**Task details:** Only the lines from the beginning of the entries through the one that holds "Task: Open the poster's profile avatar" may appear in the answer, written out exactly and free of pictures.

**Exercise data:**
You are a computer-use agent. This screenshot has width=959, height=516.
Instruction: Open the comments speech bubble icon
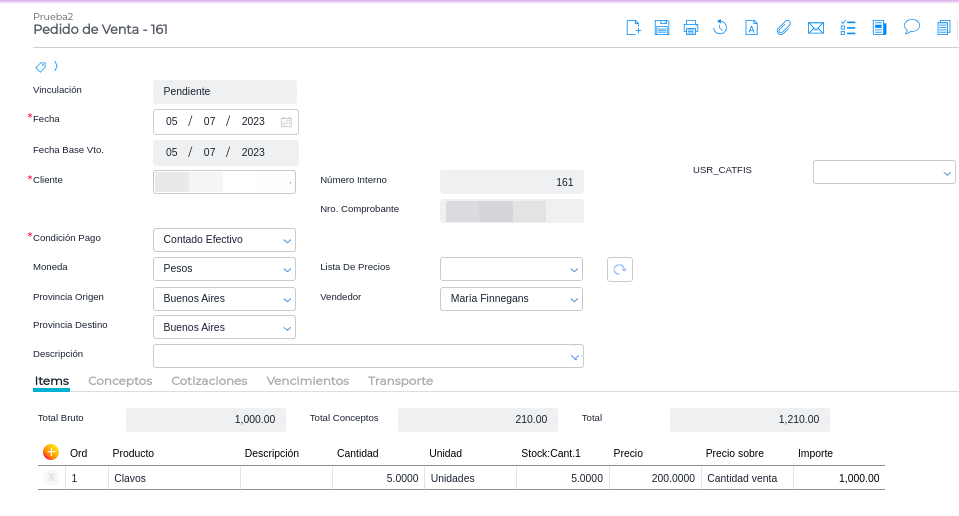(x=912, y=27)
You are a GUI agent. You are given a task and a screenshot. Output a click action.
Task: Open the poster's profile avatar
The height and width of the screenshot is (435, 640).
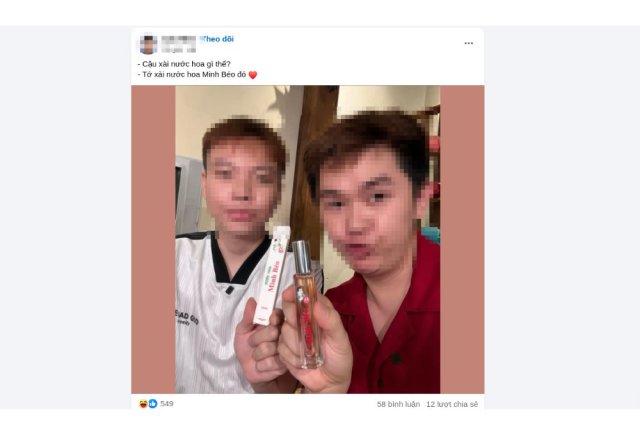click(x=148, y=44)
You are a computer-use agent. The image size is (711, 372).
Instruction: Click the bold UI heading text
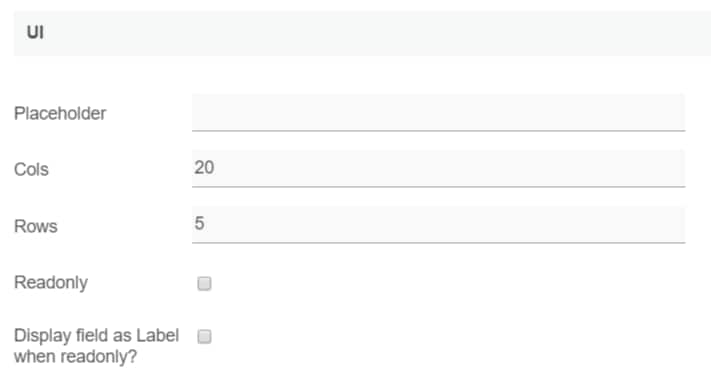click(x=35, y=33)
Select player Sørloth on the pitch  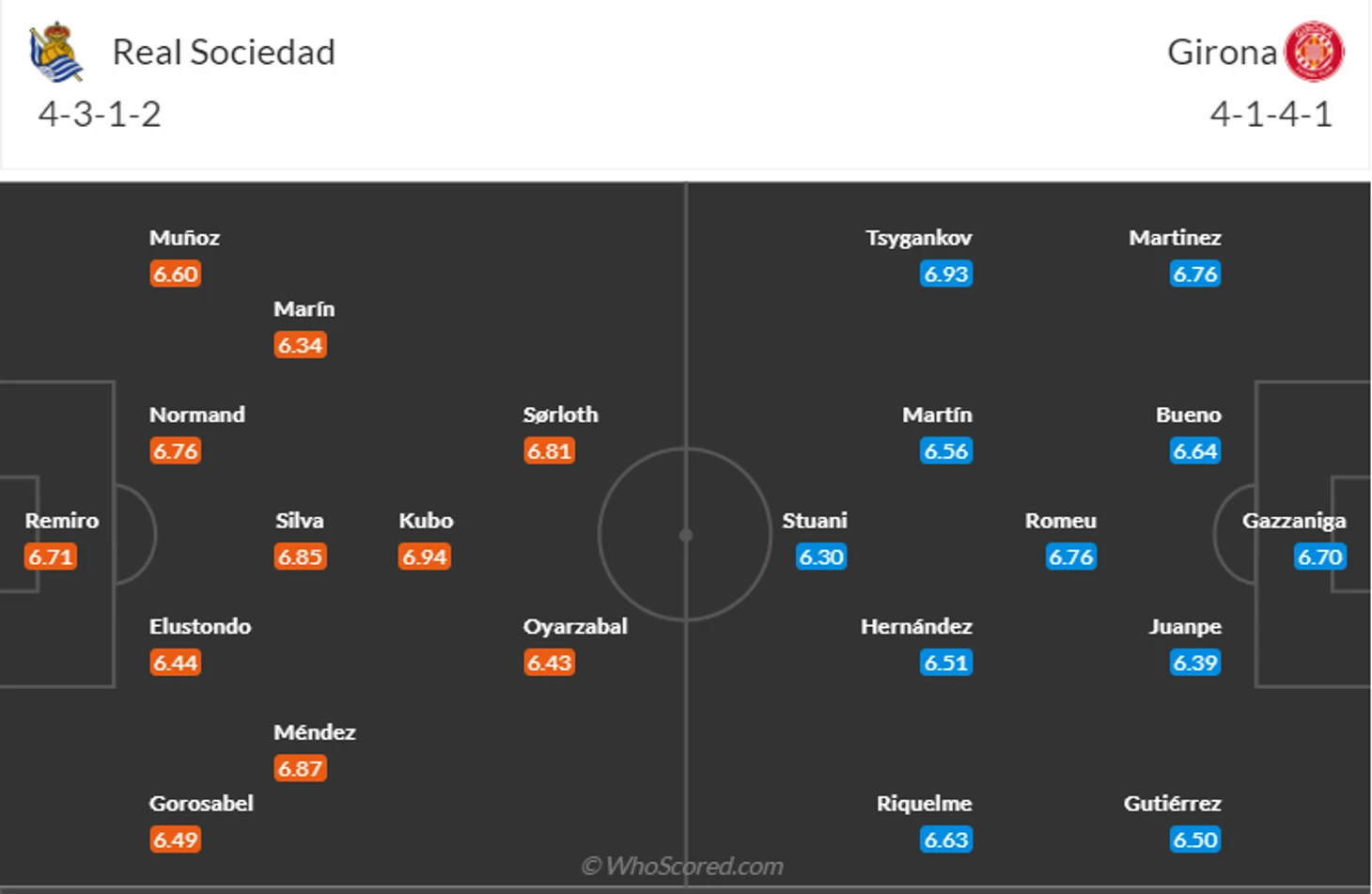(560, 415)
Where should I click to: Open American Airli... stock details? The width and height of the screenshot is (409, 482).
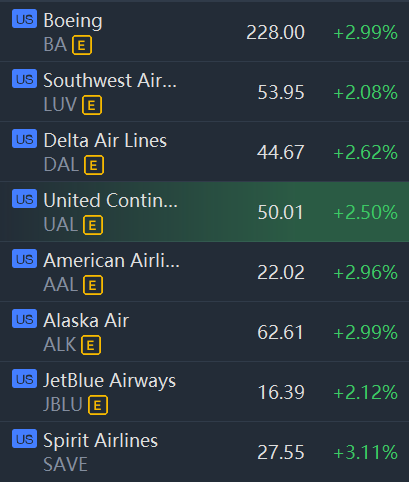[204, 272]
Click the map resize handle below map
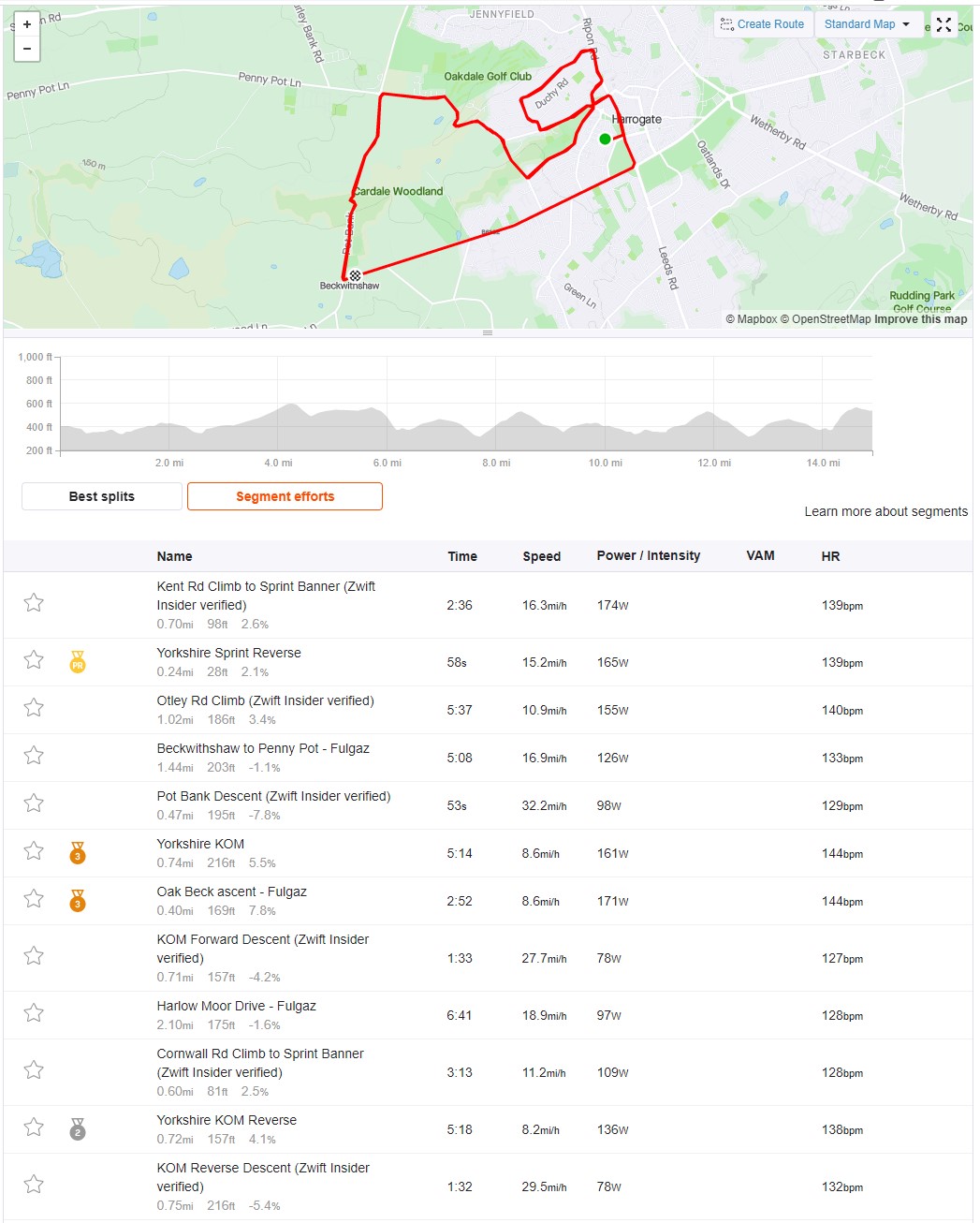This screenshot has width=980, height=1223. pyautogui.click(x=487, y=332)
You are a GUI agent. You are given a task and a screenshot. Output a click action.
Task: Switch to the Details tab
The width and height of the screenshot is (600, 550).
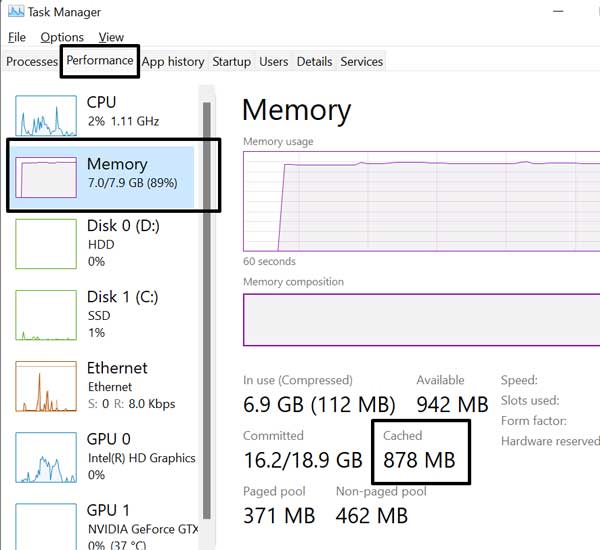coord(314,61)
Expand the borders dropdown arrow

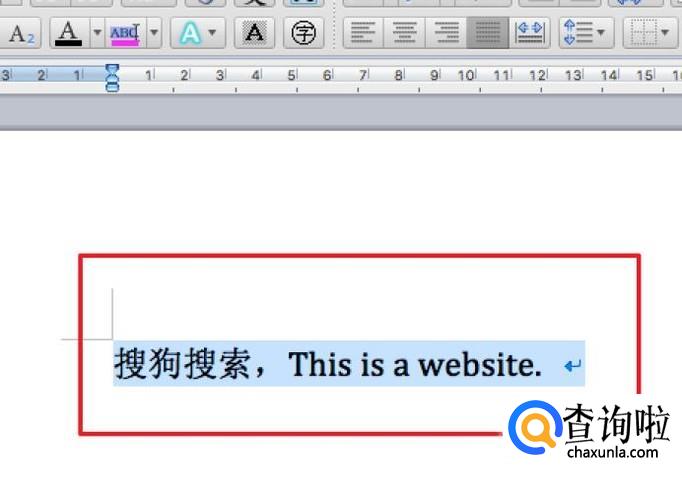click(x=665, y=34)
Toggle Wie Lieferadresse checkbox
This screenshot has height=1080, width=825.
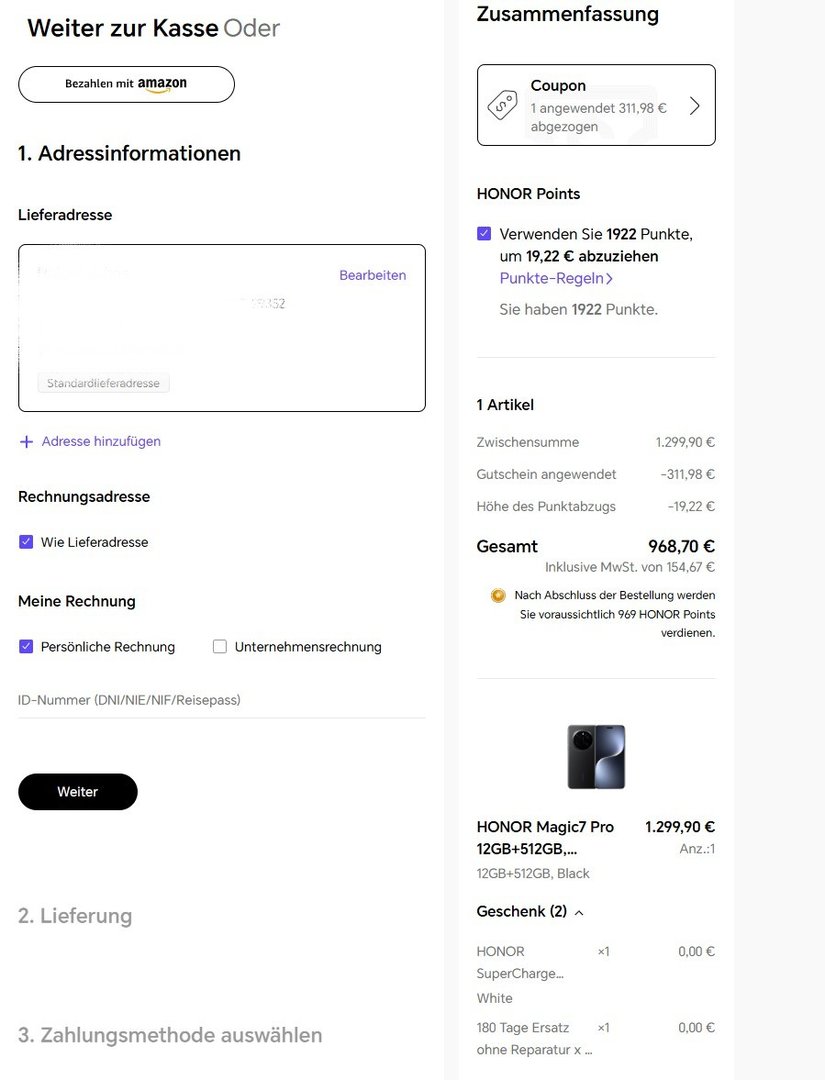pyautogui.click(x=26, y=542)
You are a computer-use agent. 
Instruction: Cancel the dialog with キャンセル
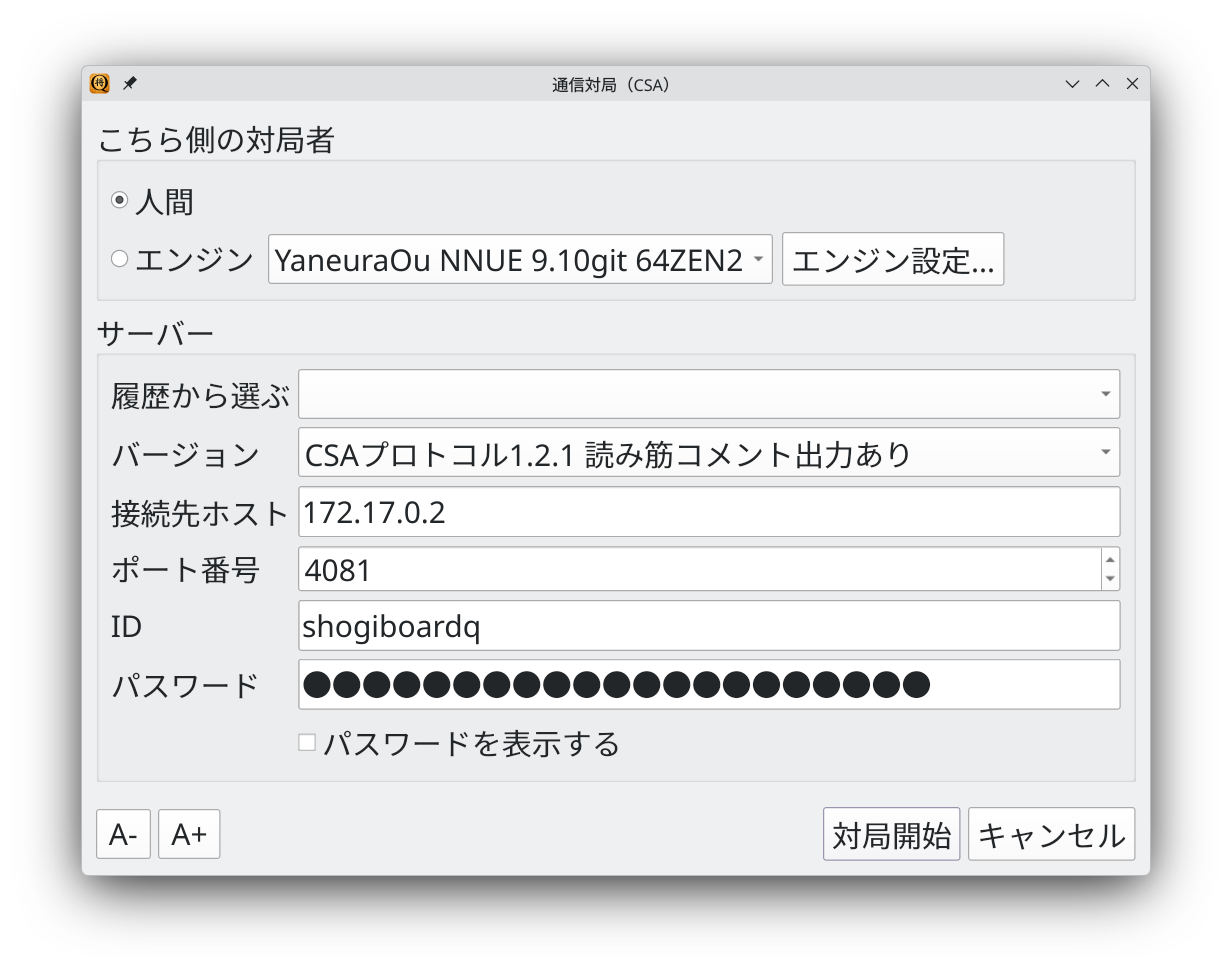point(1051,833)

**Result of this task:**
You are a computer-use agent. This screenshot has width=959, height=516.
Instruction: Open the comments speech bubble icon
(x=912, y=27)
You are a GUI agent. You are given a task and a screenshot. Output a click action.
Task: Open the poster's profile avatar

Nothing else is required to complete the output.